On my second Ultegra front shifter and Ive noticed that they both suffered from the same thing. That is, when shifting down to the small chainring, it takes quite a bit of force on the lever and the chain drops down with quite a BANG out of the derailleur. Upshifting is less than easy, too. 

Normal?


----------



## TurboTurtle (Feb 4, 2004)

YGB321 said:


> On my second Ultegra front shifter and Ive noticed that they both suffered from the same thing. That is, when shifting down to the small chainring, it takes quite a bit of force on the lever and the chain drops down with quite a BANG out of the derailleur. Upshifting is less than easy, too.
> 
> Normal?


It's hard to judge what you consider a "bang" and "less than easy". The downshift is audible, but if it really loud as you imply you may have the chain slapping something??? The upshift shouldn't be much harder than the rear shifter. - TF


----------



## RkFast (Dec 11, 2004)

When shifting UP, it takes a lot more effort than the rear. Its not an easy "click". When shifting down, the paddle puts up considerable resistance and when it finally does let go, its not so smooth.
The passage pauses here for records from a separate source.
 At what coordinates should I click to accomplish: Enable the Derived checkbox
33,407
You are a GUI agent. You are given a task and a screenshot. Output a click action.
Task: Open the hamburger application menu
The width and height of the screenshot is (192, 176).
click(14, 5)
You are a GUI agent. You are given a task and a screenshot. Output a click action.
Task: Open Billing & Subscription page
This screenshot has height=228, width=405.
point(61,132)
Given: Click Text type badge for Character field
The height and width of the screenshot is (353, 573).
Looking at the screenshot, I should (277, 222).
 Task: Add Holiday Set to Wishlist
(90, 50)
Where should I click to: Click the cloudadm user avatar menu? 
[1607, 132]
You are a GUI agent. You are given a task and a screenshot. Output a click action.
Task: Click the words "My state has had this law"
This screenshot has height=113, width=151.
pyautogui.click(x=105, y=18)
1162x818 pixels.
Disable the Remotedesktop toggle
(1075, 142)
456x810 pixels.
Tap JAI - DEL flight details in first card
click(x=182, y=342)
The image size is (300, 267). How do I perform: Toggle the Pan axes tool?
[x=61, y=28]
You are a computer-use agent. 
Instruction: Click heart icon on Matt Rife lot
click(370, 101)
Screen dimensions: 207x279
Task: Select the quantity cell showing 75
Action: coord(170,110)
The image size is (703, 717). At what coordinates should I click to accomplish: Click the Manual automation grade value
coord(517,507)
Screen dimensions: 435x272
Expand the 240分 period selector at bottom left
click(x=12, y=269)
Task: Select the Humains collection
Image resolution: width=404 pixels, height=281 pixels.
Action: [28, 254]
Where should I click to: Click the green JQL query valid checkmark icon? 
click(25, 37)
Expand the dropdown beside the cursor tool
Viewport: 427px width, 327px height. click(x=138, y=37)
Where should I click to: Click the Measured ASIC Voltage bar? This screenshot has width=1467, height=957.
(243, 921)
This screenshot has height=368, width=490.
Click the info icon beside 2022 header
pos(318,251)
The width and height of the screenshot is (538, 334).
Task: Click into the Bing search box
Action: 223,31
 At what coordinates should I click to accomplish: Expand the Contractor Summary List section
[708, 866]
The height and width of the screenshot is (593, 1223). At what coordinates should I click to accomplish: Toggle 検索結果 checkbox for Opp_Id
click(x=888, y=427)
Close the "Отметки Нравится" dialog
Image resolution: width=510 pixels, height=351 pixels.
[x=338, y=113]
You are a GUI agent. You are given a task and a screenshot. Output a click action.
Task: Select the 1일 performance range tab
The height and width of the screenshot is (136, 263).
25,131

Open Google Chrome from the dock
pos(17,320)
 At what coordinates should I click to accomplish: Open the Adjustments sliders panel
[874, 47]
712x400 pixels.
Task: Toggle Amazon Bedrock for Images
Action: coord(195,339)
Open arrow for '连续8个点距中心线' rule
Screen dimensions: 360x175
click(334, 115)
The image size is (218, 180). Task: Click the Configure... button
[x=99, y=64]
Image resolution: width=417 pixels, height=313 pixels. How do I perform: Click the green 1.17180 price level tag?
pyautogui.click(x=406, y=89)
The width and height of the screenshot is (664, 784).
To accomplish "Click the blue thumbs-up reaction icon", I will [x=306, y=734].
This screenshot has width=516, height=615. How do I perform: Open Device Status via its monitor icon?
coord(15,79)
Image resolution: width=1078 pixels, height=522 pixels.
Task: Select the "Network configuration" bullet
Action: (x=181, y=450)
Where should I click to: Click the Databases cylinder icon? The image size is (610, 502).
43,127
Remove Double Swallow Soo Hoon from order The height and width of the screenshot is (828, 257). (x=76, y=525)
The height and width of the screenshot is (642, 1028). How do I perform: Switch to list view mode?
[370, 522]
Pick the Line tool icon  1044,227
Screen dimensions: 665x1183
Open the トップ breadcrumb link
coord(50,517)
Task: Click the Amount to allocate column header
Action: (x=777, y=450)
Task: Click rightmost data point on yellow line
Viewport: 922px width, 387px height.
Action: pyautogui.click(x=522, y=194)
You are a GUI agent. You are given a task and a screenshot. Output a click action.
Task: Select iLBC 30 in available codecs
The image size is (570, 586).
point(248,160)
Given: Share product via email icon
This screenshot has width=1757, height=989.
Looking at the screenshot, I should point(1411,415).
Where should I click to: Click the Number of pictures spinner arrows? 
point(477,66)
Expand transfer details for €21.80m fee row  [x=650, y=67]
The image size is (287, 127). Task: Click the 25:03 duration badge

Stopped by my LBS and pleyd with some of the bikes on the rack. They all seem to do this to some extent....I guess its just the nature of the design.


----------



## TurboTurtle (Feb 4, 2004)

YGB321 said:


> When shifting UP, it takes a lot more effort than the rear. Its not an easy "click". When shifting down, the paddle puts up considerable resistance and when it finally does let go, its not so smooth.
> 
> Stopped by my LBS and pleyd with some of the bikes on the rack. They all seem to do this to some extent....I guess its just the nature of the design.


You outer limit screw may be in just a little too far causing the cable to be too tight. Try turning it out 1/4 turn and see if it improves. - TF


----------